Barriers to Adoption of Technology-Mediated Distance Education in Higher-Education Institutions

By Chen, Baiyun | Quarterly Review of Distance Education, Winter 2009 | Go to article overview

Barriers to Adoption of Technology-Mediated Distance Education in Higher-Education Institutions


Chen, Baiyun, Quarterly Review of Distance Education


The purpose of the study was to empirically investigate the institutional approach to distance education, and examine whether the factors of concerns for program cost and faculty participation could statistically predict adoption of technology-mediated distance education (TMDE) among higher-education institutions. It is elusive to base the determination of institutional decisions merely on existing descriptive statistics. Therefore, the author used the logistic regression method to explore the hypotheses, with controls for extraneous explanatory variables, such as institution type, graduate program availability, and degree of urbanization. Specifically, a binary logistic regression was modeled to analyze a number of barriers that might keep institutions from starting or expanding distance offerings. Two categories of barrier factors were analyzed. The program cost factors include program development costs and equipment maintaining costs. The faculty participation factors encompass concerns about faculty workload, lack of faculty interest, and lack of faculty rewards or incentives.

THEORETICAL FRAMEWORK

Access to postsecondary education is an issue of significant importance both to the individual and society in general. In the United States, estimates of the proportion of future jobs requiring postsecondary education range from 70 to 90% (Gladieux & Swail, 1999). The individuals with a postsecondary degree earn on average 50% more than high school graduates over the course of their lifetime (U.S. Bureau of Census, 1999). Also, increased educational attainments accrue benefits to society, including greater productivity, increased community services, enhanced civic life, and decreased reliance on government financial support (Institute for Higher Education Policy, 1998).

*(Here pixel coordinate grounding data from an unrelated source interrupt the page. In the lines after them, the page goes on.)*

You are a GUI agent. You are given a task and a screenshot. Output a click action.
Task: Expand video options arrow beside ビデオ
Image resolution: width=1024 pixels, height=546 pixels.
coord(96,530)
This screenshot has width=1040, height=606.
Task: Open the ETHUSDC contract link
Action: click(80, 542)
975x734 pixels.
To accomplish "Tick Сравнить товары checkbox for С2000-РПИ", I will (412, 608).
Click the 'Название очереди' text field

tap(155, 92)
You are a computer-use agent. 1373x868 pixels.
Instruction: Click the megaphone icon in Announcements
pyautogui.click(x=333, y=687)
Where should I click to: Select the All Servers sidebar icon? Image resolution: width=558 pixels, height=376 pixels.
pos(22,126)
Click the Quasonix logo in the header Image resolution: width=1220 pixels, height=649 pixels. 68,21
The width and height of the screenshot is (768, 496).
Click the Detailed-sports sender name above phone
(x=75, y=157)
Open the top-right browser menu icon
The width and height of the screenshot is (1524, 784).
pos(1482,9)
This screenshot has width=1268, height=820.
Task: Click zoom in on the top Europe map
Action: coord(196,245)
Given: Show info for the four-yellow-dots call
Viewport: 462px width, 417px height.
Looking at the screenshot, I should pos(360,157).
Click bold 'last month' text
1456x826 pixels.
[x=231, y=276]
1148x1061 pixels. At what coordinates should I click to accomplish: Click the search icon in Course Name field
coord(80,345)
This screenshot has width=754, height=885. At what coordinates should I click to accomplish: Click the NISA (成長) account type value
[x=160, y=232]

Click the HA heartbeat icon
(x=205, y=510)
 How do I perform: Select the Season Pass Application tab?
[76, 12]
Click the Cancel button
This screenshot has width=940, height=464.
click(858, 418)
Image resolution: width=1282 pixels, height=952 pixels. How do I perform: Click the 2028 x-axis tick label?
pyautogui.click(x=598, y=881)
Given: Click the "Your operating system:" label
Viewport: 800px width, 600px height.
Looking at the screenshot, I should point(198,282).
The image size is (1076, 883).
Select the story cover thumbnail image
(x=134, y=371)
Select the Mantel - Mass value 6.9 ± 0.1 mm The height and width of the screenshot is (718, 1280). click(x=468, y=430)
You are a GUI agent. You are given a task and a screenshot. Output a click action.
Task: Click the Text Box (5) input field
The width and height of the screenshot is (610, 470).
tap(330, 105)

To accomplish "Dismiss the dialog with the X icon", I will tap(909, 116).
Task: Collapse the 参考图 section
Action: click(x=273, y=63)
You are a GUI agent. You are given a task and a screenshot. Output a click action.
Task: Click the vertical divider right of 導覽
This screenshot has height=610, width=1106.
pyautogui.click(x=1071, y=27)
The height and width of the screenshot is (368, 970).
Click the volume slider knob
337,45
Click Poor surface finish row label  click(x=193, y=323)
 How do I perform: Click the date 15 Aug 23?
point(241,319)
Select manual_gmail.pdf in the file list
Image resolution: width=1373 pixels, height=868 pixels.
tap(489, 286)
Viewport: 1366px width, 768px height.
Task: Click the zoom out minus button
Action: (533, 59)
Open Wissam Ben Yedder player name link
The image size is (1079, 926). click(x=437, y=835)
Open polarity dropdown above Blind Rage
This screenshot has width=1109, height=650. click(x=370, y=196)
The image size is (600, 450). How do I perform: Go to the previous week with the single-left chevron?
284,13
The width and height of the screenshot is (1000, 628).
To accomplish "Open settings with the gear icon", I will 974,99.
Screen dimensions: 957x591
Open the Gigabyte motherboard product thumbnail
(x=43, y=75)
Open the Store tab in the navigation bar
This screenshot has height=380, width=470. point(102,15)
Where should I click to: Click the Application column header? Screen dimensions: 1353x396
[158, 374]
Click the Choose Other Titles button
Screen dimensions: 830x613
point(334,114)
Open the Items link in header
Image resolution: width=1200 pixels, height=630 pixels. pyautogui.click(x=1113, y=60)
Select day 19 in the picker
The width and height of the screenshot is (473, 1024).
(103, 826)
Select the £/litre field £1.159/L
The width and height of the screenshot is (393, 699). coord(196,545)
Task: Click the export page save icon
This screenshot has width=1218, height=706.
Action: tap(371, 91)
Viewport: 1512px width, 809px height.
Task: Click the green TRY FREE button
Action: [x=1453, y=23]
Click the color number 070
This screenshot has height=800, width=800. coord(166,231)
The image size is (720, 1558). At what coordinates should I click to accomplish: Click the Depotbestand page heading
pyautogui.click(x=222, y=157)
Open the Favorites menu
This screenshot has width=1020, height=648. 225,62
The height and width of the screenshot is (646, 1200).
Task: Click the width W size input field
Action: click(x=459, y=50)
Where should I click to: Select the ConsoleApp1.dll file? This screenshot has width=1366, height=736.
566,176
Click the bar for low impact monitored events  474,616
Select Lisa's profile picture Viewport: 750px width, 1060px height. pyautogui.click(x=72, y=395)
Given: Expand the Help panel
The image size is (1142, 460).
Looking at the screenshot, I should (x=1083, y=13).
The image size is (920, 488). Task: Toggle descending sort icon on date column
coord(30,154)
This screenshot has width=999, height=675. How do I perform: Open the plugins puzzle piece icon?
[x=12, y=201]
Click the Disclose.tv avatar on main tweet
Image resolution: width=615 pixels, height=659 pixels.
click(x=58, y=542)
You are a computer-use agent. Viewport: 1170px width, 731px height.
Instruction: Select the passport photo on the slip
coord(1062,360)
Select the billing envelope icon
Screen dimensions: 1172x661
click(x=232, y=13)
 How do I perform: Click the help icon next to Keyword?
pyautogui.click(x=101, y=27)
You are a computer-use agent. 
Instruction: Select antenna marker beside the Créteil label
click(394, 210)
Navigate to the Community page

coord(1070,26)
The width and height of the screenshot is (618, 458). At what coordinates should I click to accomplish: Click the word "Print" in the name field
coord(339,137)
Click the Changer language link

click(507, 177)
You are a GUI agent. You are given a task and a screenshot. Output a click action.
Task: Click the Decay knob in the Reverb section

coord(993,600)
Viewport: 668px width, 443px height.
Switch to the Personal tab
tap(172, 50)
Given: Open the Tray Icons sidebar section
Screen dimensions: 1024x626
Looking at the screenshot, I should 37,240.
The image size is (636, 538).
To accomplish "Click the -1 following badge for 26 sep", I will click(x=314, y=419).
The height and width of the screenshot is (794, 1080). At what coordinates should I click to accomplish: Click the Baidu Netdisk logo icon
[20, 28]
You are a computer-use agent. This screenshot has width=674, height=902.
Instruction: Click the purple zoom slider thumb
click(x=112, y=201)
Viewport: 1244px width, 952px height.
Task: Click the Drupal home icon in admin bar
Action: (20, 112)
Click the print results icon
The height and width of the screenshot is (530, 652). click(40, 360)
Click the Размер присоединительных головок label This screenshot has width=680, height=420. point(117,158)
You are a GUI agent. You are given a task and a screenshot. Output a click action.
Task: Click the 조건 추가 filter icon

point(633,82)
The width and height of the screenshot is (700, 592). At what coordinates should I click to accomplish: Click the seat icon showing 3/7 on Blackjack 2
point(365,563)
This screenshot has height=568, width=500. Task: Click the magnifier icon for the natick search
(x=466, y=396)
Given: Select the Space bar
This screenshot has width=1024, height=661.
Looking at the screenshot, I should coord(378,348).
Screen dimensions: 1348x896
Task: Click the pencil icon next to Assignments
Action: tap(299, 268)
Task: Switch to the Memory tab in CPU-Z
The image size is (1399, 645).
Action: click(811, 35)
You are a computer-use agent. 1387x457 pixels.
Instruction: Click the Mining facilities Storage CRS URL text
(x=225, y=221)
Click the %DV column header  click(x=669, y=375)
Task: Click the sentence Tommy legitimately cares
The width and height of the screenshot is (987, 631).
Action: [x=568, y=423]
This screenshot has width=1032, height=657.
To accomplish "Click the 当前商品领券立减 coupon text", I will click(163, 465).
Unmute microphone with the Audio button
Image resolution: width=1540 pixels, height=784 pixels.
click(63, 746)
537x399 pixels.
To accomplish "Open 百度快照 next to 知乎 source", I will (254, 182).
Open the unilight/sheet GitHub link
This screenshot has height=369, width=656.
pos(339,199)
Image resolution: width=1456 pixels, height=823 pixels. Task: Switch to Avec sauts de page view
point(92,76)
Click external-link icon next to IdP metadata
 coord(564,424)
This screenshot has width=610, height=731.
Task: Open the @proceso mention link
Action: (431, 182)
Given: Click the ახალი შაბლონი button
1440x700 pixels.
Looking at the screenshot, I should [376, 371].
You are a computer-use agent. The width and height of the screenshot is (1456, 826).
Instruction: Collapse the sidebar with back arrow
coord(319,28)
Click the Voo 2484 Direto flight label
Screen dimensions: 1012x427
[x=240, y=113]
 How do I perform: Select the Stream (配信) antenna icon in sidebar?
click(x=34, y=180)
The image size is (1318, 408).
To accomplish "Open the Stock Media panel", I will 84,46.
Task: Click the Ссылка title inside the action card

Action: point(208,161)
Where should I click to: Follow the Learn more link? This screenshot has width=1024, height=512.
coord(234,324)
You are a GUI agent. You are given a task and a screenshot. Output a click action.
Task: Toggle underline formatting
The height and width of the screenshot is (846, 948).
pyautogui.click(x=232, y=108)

The rapid development of information technology and the Internet have generated broader opportunities for students to access postsecondary education. In the fall 2005 semester, more than 96% of the very largest highereducation institutions (more than 15,000 total enrollments) had online distance offerings, and the enrollment in online courses reached nearly 3.2 million, up nearly 35%» over the 2004 figures (Allen & Seaman, 2005, 2006). In 2007, approximately one-third of higher education institutions accounted for three-quarters of all online enrolments (Allen & Seaman, 2007).

While technology has expanded the opportunities for students to access higher education, it is interesting to note that a number of colleges and universities are still hesitant to offer technology-mediated distance education (TMDE), and there is a very uneven distribution of distance education offerings by type of institutions. The questions of interest for the current study focus on the institutional decision of distance education offering. What are the factors that impact a higher educational institution to adopt distance education? The factors in this study include concerns about program cost, faculty participation, and others.

Barriers to distance education exist both in the stakeholders of institution and faculty (Galusha, 1997). The primary institutional barrier is availability of funds, as cost will increase substantially due to utilization and maintenance of technology. Descriptive statistics show that the high cost for program development and maintenance is a significant barrier to widespread adoption of distance education (Allen & Seaman, 2007; National Postsecondary Education Cooperative, 2004; Waits & Lewis, 2003). In fall 2005, about two thirds of the very large institutions had online programs, compared to only about one sixth of the small institutions (Allen & Seaman, 2006). Moreover, the data from the Cost of Supporting Technology Services project show that for 2000-2001, the median spending on information technology was $1,299 for each student at the wealthiest colleges in the study. By contrast, the less endowed colleges showed a median spending of only $459 per student (Warburton & Chen, 2002). …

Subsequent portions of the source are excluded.